Não estranhem o título. Ele faz referência
ao hábito politicamente correto de proibir letras de Carnaval nas quais haveria
preconceito contra determinados grupos. Tentaram fazer isso com “Tropicália” e “Cabeleira
do Zezé”, mas como se viu a tentativa não vingou. O pessoal continua dando
vivas à “mulata ta ta ta ta” e perguntando se, com aquela juba farta, o tal
Zezé... “é” ou não.
Mas o politicamente correto é
insaciável. Quem pensa que ele se sentiu derrotado não sabe de que a sua
voracidade é capaz. Diante disso, resolvi dar minha modesta contribuição. Afinal
de contas, o que caracteriza o Carnaval é a inversão de valores e papéis
sociais. Basta lembrar que na Idade Média, durante essa época, costumava-se
destronar a autoridade real e coroar um indivíduo do povo. Daí veio a figura do
Rei Momo, que hoje circula por ruas e salões afetando uma majestade que está
longe de ter.
Mas vamos ao meu contributo, que consistirá
por enquanto numa breve indicação de músicas que devem se acrescentar às duas já
mencionadas.
Comecemos por “Aurora”. Trata-se de uma
marchinha aparentemente inócua. Essa impressão muda quando se observam com
atenção os versos iniciais: “Se você fosse sincera,/ô ô ô ô Aurora,/ veja só
que bom que era,/ô ô ô ô Aurora.” A desconfiança
sobre a sinceridade de Aurora reflete uma mentalidade machista. Se não é
sincera, Aurora mente, e mentindo lança sobre as pessoas do seu gênero a sombra
do ardil e da trapaça. Como não relacionar isso com a mentira que Eva pregou em
Adão para que ele, inocentemente, comesse a maçã? Proponho então que se decrete
o crepúsculo de “Aurora”, deixando de cantá-la e dançá-la nas ruas e nos
salões.
E “Máscara Negra”? Todos conhecem o clássico
de Ze Kéti e Pereira Matos. É sem dúvida uma música bonita, mas lamento dizer
que não deve mais ser cantada. Se não, vejamos. No finalzinho da letra o
“Pierrô” diz à “Colombina”: “Vou beijar-te agora/ não me leve a mal/ hoje é
Carnaval.” Perceberam a atitude
autoritária e truculenta? Quem pode negar que isso é assédio? Ele se propõe a
beijar a mulher sem o seu consentimento e cinicamente pede que ela não o leve a
mal (ou seja, tem consciência de que o beijo vai de alguma forma importuná-la).

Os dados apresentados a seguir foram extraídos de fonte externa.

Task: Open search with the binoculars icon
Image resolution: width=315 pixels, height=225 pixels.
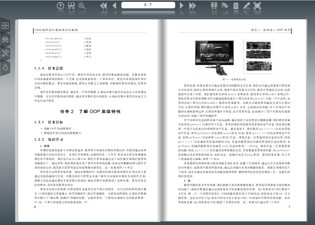Action: [214, 6]
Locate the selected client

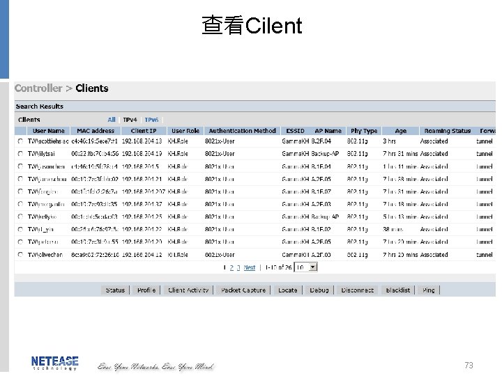pos(287,290)
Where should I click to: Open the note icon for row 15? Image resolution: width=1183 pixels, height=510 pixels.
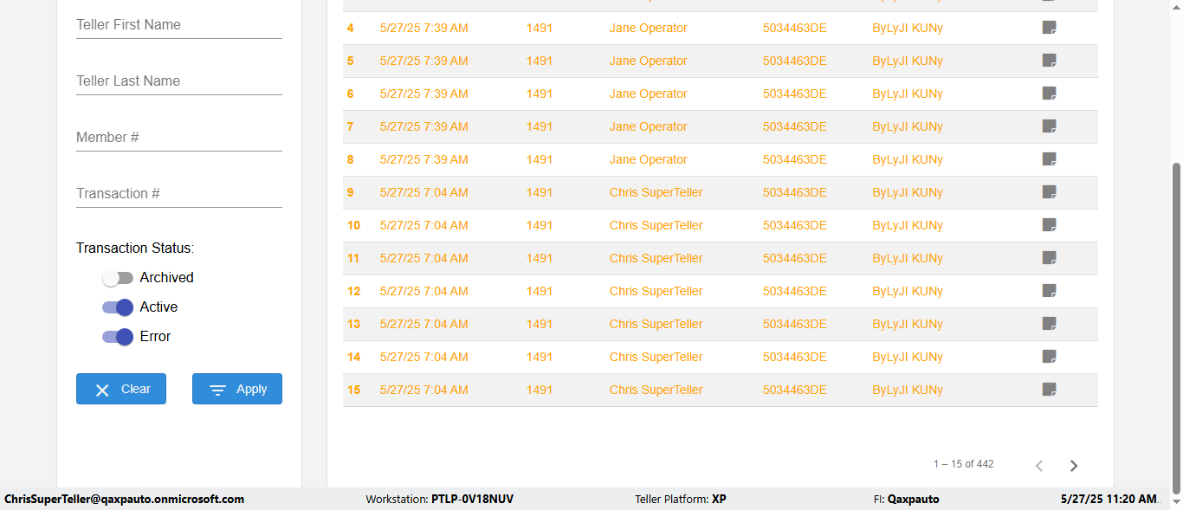(x=1049, y=390)
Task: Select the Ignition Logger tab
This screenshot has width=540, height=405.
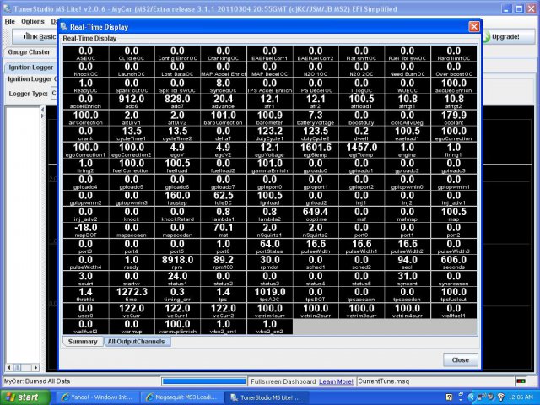Action: click(30, 66)
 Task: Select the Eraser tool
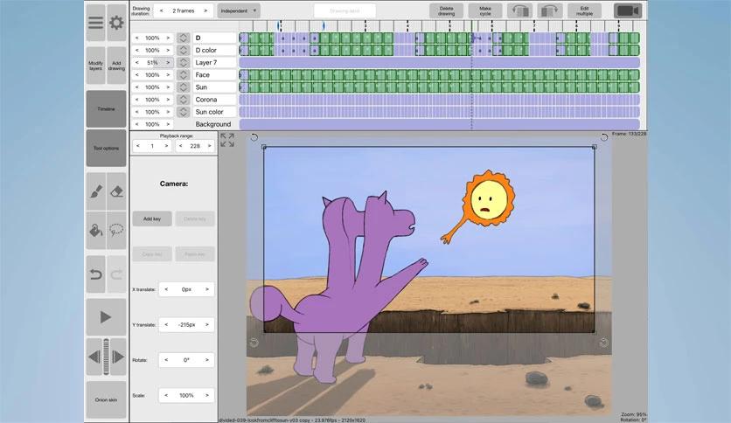pyautogui.click(x=116, y=191)
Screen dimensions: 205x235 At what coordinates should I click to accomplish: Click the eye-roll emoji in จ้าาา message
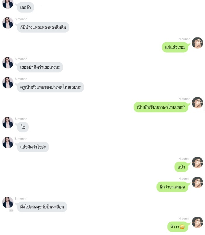[x=182, y=227]
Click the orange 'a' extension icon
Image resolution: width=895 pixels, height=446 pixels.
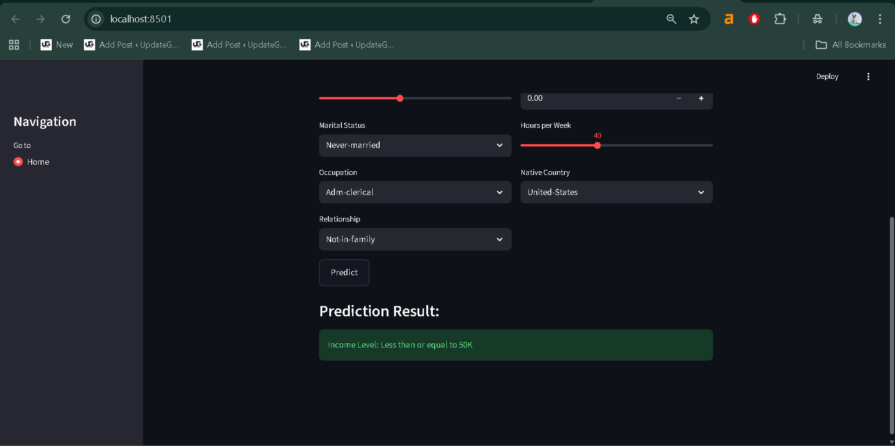pos(728,19)
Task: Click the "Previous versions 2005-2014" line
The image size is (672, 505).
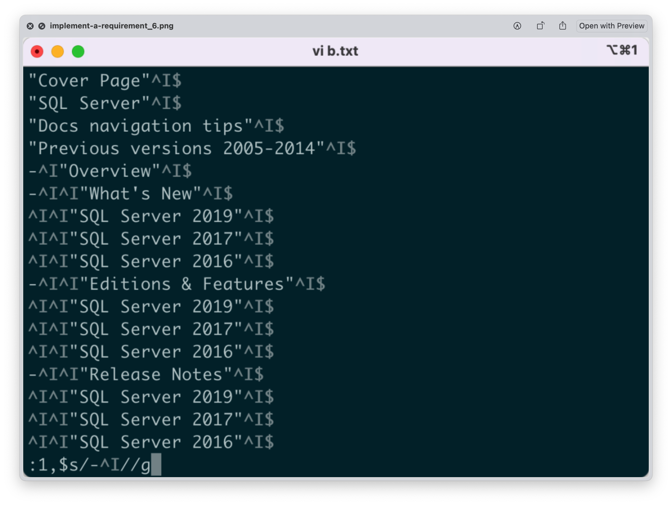Action: (192, 148)
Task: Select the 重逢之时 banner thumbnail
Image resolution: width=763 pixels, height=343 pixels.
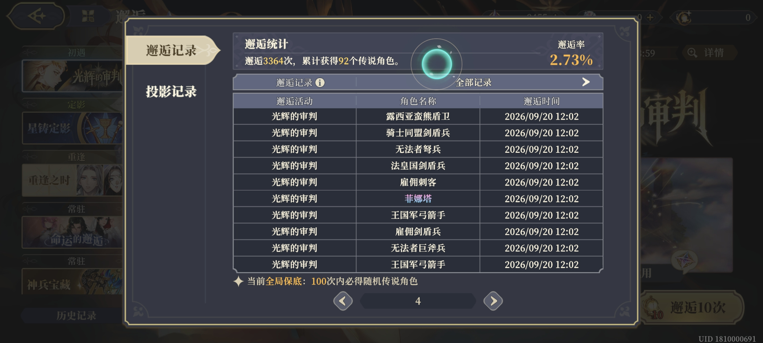Action: click(72, 180)
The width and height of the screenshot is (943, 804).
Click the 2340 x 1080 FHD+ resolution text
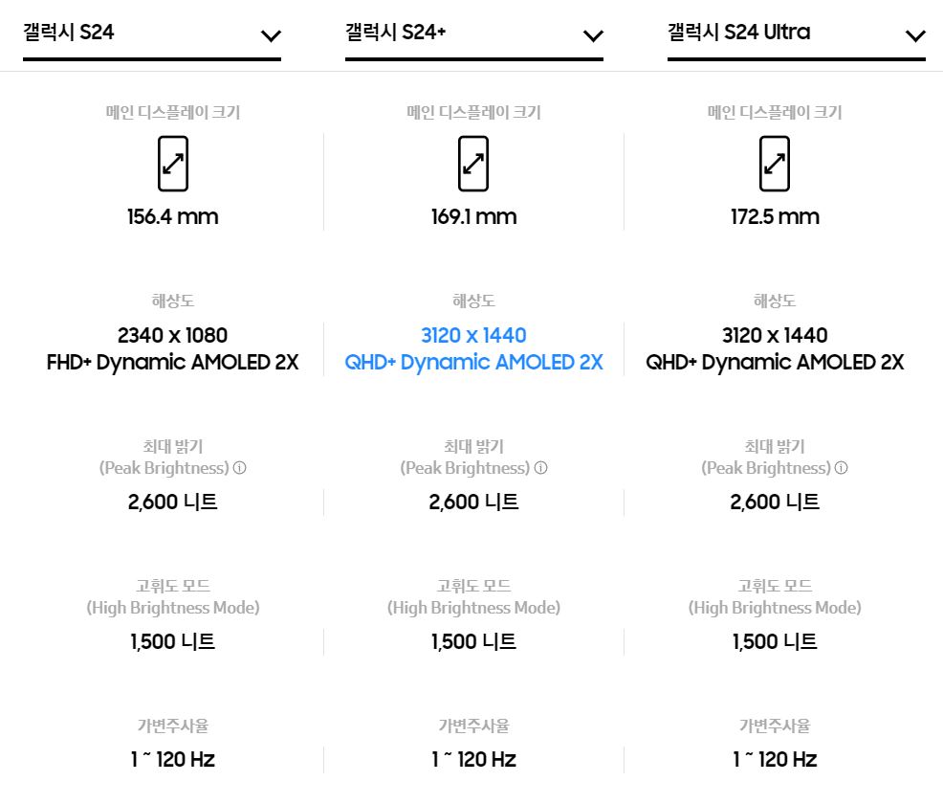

“Máscara negra” deve ficar de fora em respeito à integridade do corpo da mulher,
que tem o direito de beijar (e ser beijada) por quem ela queira. Afinal de
contas, Não é Não.
Acho que se deve incluir também “Jardineira”.
Essa marchinha parece de um lirismo inocente, mas não deve mais constar no
repertório carnavalesco. Quem não se lembra da letra? Indagada sobre a sua
intensa tristeza, a moça responde que o motivo foi uma camélia que caiu do galho
e morreu depois de dar dois suspiros. O emissor diz então à moça que não fique triste
porque ela tem o mundo ao seu dispor e (prestem atenção agora!) é muito mais
bonita do que a camélia que morreu. Ou seja, ele aceita alegremente a morte da
flor, o que mostra pouco respeito pela Natureza (e, por extensão, pela ecologia).
E “Marcha da Cueca”? A letra é bastante
conhecida. Alguém se diz disposto a matar quem roubou sua cueca para fazer pano
de prato. Até aí nada grave. Pode-se interpretar o propósito homicida como uma
hipérbole; o emissor estaria indignado com quem deu essa inusitada serventia a
sua roupa íntima. O grave aparece depois, quando ele confessa que a cueca foi
um presente que ganhou... da namorada. Namorada dar cueca de presente? Para fazer
isso ela devia desaprovar as roupas de baixo que ele usava. E como conheceu
essas roupas?! Essa música constitui um péssimo exemplo para os jovens que namoram
com recato e decência.
Fico por aqui a fim de não aborrecer o leitor. Minhas pesquisas, no entanto, vão continuar (a propósito, acabou de me ocorrer “Pirata da perna de pau”, que deve ser banida em respeito aos deficientes físicos). Aguardem novas contribuições, pois com um pouco de boa vontade (e espírito carnavalesco!) é possível considerar o politicamente correto como um baluarte contra as brigadas da intolerância e do preconceito. Ele ainda vai mudar este país.